ADD COMMENT • link updated 7.2 years ago by James W. MacDonald 65k • written 7.2 years ago by lcordeiro • 0

score 2 · Accepted Answer · 2017-02-12

You cannot get an ExpressionFeatureSet from an MBNI remapped pdInfoPackage. Those were built using new functionality that Benilton introduced in oligo before the last release, to allow people to use arbitrary (or Generic, if you will) array definitions. Since the MBNI group uses the Generic array definition pipeline to generate their pdInfoPackages, you end up with a GenericFeatureSet. This is as it is intended.

HOW it is summarizing at the 'collapsed' level is pretty prosaic. For an Affy array, there are any number of 25-mers that are intended, in aggregate, to measure the expression level of a transcript (or in the case of the Gene ST arrays, you can also summarize at roughly the exon level as well). For a given gene with say three exons, there might be 12 x 25-mer probes that are intended to measure that gene's transcript. You could summarize as three individual probesets, that measure the expression level of each exon, or you could summarize all 12 together to get an overall measure of the gene's expression.

In addition, there might be one or more other probesets that are intended to measure that same gene, in which case you end up with two gene expression values, and which one is the 'right' one?

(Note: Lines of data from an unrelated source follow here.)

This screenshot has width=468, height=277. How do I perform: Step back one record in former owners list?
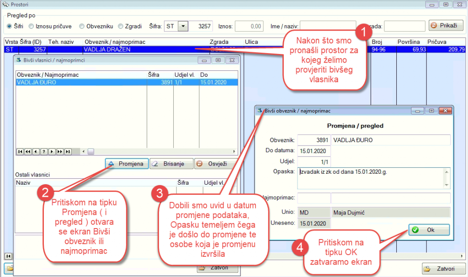click(x=36, y=152)
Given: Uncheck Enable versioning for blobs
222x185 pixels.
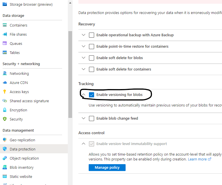Looking at the screenshot, I should coord(92,95).
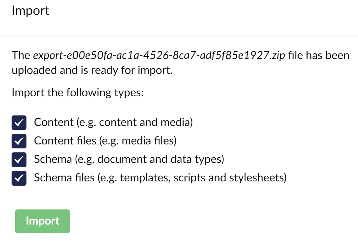The width and height of the screenshot is (358, 246).
Task: Click the export zip file name
Action: coord(159,55)
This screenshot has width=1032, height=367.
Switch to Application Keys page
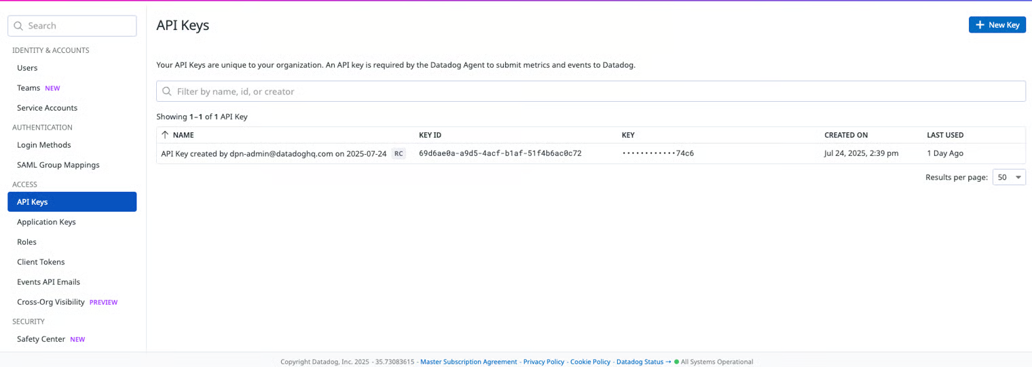pyautogui.click(x=46, y=222)
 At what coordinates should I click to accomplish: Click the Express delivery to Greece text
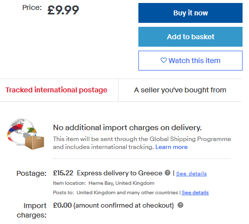pos(120,173)
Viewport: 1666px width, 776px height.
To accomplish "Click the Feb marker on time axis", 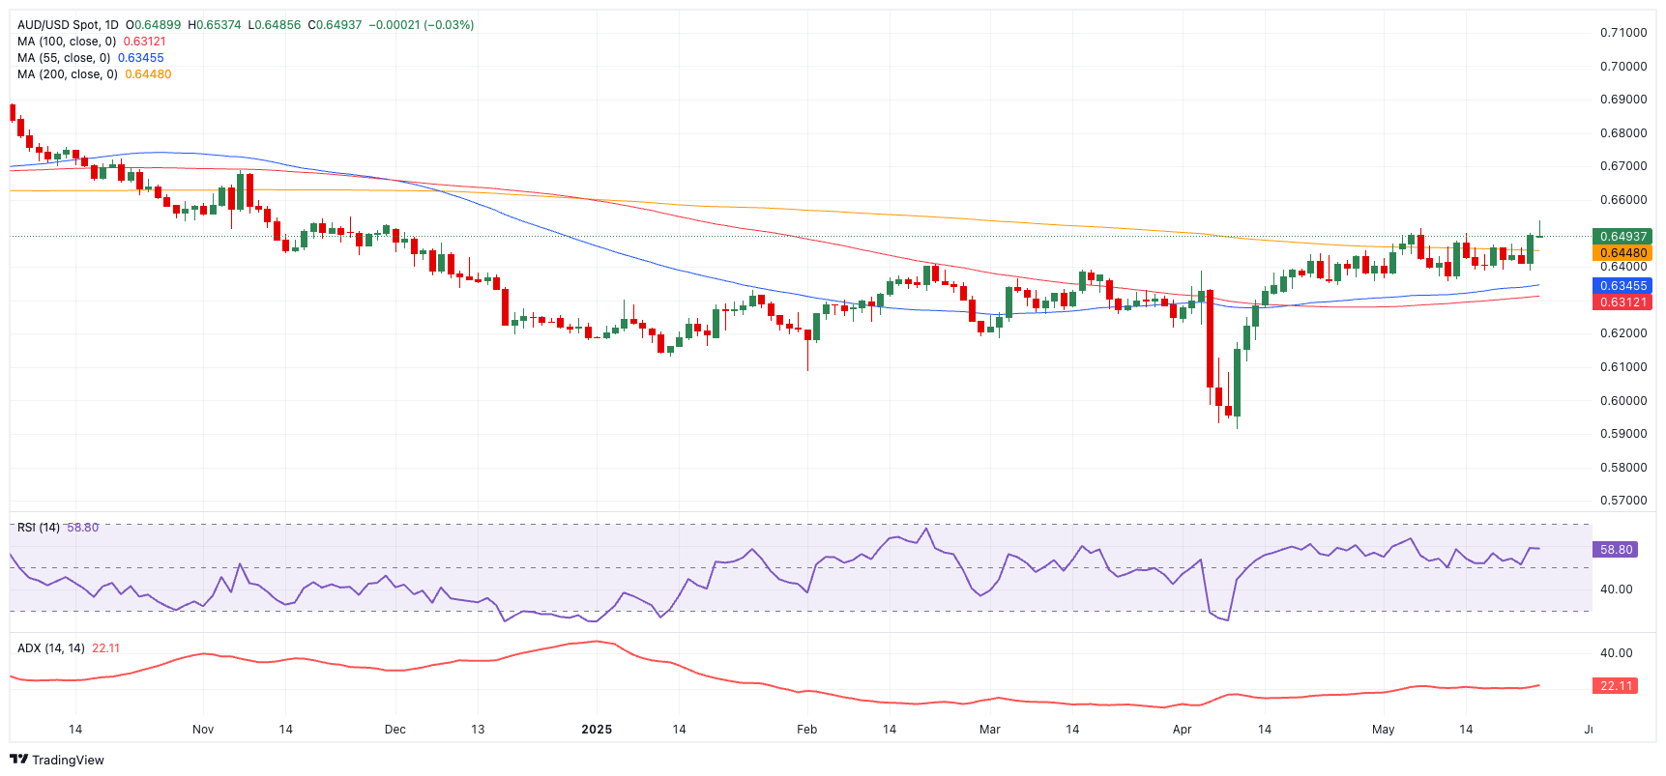I will pos(807,730).
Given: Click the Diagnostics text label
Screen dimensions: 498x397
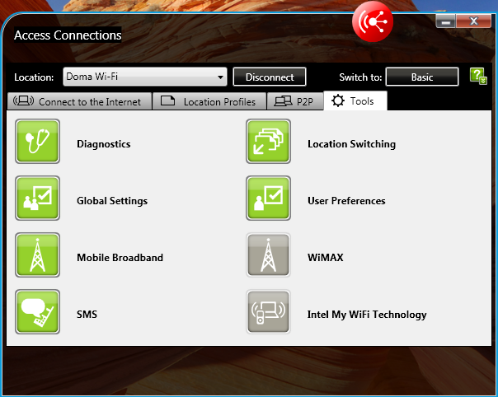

What the folks at MBNI do is to take all the 25-mers on the array and blast them against the current genome to see where they align. If they align uniquely to a single position, they keep them, otherwise they throw them out. They then look at the genomic regions for each gene (based on Entrez Gene or Ensembl mappings) and then aggregate all the probes that overlap a given gene into a new probeset, based on their mapping. So instead of having two different probesets for a given gene, you only have one, with however many probes mapped to that gene. Then when you summarize, you just use all the probes that mapped to a given gene.

If you use rma, then the summarization step is basically medianpolish, and if you care to know how that works, then google is your friend.